◆ Data provided:
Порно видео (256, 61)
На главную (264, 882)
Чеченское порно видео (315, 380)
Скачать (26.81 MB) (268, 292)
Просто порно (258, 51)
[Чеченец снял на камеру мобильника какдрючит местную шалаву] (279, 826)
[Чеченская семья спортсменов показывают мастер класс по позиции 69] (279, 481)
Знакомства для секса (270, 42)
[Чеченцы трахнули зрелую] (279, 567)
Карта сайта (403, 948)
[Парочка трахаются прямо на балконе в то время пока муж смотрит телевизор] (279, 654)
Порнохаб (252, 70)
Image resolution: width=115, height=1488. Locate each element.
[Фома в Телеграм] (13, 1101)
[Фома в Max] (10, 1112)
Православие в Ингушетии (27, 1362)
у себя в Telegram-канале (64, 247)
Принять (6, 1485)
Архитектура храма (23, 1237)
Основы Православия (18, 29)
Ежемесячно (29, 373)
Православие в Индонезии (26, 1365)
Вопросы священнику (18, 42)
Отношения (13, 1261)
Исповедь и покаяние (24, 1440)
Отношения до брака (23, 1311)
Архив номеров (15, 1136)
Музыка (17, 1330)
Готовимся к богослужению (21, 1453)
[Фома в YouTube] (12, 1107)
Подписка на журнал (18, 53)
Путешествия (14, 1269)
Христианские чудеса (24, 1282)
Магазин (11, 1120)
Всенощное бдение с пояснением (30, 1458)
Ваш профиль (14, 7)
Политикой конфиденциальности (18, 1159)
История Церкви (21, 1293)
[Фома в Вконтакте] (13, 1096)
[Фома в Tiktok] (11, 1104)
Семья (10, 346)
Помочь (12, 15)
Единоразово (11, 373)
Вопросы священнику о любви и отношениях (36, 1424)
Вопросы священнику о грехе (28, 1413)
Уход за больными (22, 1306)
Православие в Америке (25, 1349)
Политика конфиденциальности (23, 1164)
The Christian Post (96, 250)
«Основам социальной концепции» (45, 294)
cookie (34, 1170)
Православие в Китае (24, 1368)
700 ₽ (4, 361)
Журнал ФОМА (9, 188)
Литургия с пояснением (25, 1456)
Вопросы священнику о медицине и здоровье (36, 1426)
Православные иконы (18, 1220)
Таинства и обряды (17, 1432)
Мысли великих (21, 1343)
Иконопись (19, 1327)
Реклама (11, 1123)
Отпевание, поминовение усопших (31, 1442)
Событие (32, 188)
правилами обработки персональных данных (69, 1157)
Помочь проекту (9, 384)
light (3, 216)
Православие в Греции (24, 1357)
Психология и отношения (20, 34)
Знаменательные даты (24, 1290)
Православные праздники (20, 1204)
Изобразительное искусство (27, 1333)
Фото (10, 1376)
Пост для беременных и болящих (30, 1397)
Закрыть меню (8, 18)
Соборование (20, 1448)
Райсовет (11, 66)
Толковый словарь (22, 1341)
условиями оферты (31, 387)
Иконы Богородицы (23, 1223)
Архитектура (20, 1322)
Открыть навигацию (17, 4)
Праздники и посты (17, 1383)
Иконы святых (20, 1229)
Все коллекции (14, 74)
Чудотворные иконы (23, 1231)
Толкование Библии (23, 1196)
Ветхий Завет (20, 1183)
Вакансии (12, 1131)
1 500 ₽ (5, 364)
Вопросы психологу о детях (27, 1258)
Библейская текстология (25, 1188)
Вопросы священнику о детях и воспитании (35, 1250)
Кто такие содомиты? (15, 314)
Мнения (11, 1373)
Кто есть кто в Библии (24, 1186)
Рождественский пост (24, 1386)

◆ Written instruction:
Rewrite the part of the records that opens with the line containing "Путешествия (14, 1269)" and closes with the line containing "Библейская текстология (25, 1188)", putting "Вопросы батюшке" wherever "Вопросы священнику" appears and keeping everything else the same. Give only those lines.

◆ Worked solution:
Путешествия (14, 1269)
Христианские чудеса (24, 1282)
Магазин (11, 1120)
Всенощное бдение с пояснением (30, 1458)
Ваш профиль (14, 7)
Политикой конфиденциальности (18, 1159)
История Церкви (21, 1293)
[Фома в Вконтакте] (13, 1096)
[Фома в Tiktok] (11, 1104)
Семья (10, 346)
Помочь (12, 15)
Единоразово (11, 373)
Вопросы батюшке о любви и отношениях (36, 1424)
Вопросы батюшке о грехе (28, 1413)
Уход за больными (22, 1306)
Православие в Америке (25, 1349)
Политика конфиденциальности (23, 1164)
The Christian Post (96, 250)
«Основам социальной концепции» (45, 294)
cookie (34, 1170)
Православие в Китае (24, 1368)
700 ₽ (4, 361)
Журнал ФОМА (9, 188)
Литургия с пояснением (25, 1456)
Вопросы батюшке о медицине и здоровье (36, 1426)
Православные иконы (18, 1220)
Таинства и обряды (17, 1432)
Мысли великих (21, 1343)
Иконопись (19, 1327)
Реклама (11, 1123)
Отпевание, поминовение усопших (31, 1442)
Событие (32, 188)
правилами обработки персональных данных (69, 1157)
Помочь проекту (9, 384)
light (3, 216)
Православие в Греции (24, 1357)
Психология и отношения (20, 34)
Знаменательные даты (24, 1290)
Православные праздники (20, 1204)
Изобразительное искусство (27, 1333)
Фото (10, 1376)
Пост для беременных и болящих (30, 1397)
Закрыть меню (8, 18)
Соборование (20, 1448)
Райсовет (11, 66)
Толковый словарь (22, 1341)
условиями оферты (31, 387)
Иконы Богородицы (23, 1223)
Архитектура (20, 1322)
Открыть навигацию (17, 4)
Праздники и посты (17, 1383)
Иконы святых (20, 1229)
Все коллекции (14, 74)
Чудотворные иконы (23, 1231)
Толкование Библии (23, 1196)
Ветхий Завет (20, 1183)
Вакансии (12, 1131)
1 500 ₽ (5, 364)
Вопросы психологу о детях (27, 1258)
Библейская текстология (25, 1188)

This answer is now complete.